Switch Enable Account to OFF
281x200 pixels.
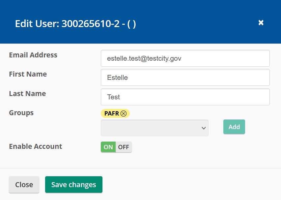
- - - - -
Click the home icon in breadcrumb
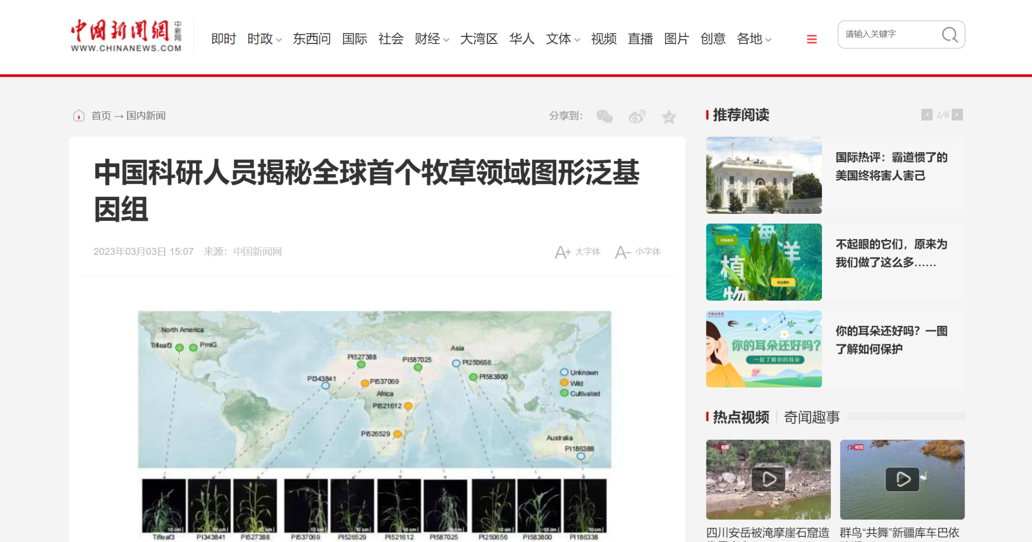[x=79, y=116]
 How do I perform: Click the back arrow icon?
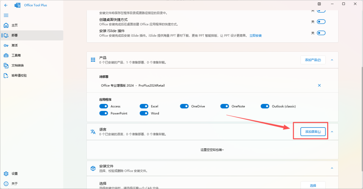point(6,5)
- - - - -
Pull out each line of the entries that contains the word "Click". Case counts.

◆ Result for this task
Click the home icon in breadcrumb
 How do I perform: Click the back arrow icon?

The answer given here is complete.